Run EasyVVUQ analysis on a remote machine using QCG-Pilot Job

For QCG-PilotJob installation, see https://github.com/vecma-project/QCG-PilotJob/blob/master/INSTALL.txt

Note: If QCG-PJ is installed in the target remote machine, by using PJ=True, the native QCG-PilotJob will be launched for execution. Otherwise you require to install the QCG-PilotJob service in a virtual environment (venv) in the target machine, and then PJ=True option will load QCG-PJ services from venv.

  1. To execute EasyVVUQ for migration prediction using Pilot Job, run:

    fab <remote machine name> run_flee_easyvvuq:‘country1(;countryN)’(,simulation_periods=‘day1(;dayN)’),PJ=True
    
  2. Run the following command to copy back results from the remote machine.
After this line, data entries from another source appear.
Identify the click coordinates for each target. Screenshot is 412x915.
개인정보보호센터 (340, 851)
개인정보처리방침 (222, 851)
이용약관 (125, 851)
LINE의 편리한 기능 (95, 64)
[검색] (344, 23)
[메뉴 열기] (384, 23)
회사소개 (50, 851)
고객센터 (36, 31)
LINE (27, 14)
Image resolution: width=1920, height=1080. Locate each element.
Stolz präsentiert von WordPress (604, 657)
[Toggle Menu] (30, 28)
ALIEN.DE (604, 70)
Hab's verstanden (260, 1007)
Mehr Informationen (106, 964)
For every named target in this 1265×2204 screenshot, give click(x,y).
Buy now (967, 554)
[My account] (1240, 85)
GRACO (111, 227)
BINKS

The results will then be in a directory inside (FabSim3 Home)/results, which is most likely called <conflict_name><remote_machine_name> (e.g. mali_eagle_vecma_16):

    fab <remote machine name> fetch_results
    
  3. To analyse results, simply run:

    fab localhost analyse_flee_easyvvuq:‘country1(;countryN)’
    

    NOTE: Analysis of the obtained results are performed on localhost.

The execution of sensitivity analysis using a conflict scenario

For 1 country scenario:

fab localhost/<remote machine name> run_flee_easyvvuq:‘mali’,simulation_periods=‘300’
fab localhost/<remote machine name> fetch_results
fab localhost analyse_flee_easyvvuq:mali

For 2 or more countries:

fab localhost/<remote machine name> run_flee_easyvvuq:‘mali;burundi’,simulation_periods=‘300;396’
fab localhost/<remote machine name> fetch_results
fab localhost analyse_flee_easyvvuq:mali,burundi

Acknowledgements

This work was supported by the VECMA and HiDALGO projects, which have received funding from the European Union Horizon 2020 research and innovation programme under grant agreements No 800925 and 824115.